[TASK DETAILS]
Of the lines below, write out exactly those from the line with "Instruction: Click the Preferences... button" through the line with "This screenshot has", both included, and skip the rest.

[RECORDS PROVIDED]
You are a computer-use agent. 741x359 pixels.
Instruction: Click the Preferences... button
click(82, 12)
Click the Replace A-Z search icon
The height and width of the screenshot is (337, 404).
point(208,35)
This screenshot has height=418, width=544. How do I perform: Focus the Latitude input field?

* * *

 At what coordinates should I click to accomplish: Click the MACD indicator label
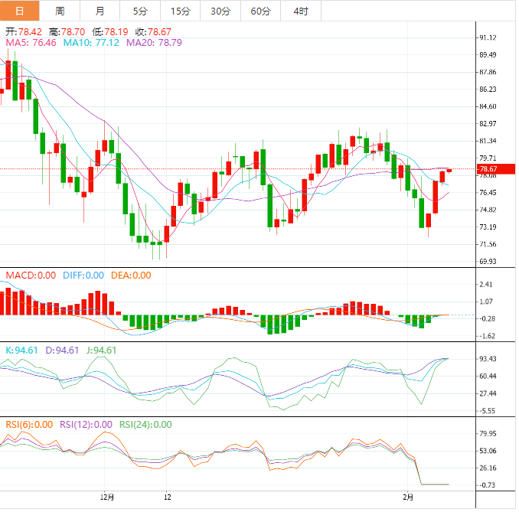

[SOLUTION TO THIS EXERCISE]
Instruction: Click the Preferences... button
click(82, 12)
Click the Replace A-Z search icon
The height and width of the screenshot is (337, 404).
point(208,35)
This screenshot has height=418, width=544. How do I perform: Focus the Latitude input field?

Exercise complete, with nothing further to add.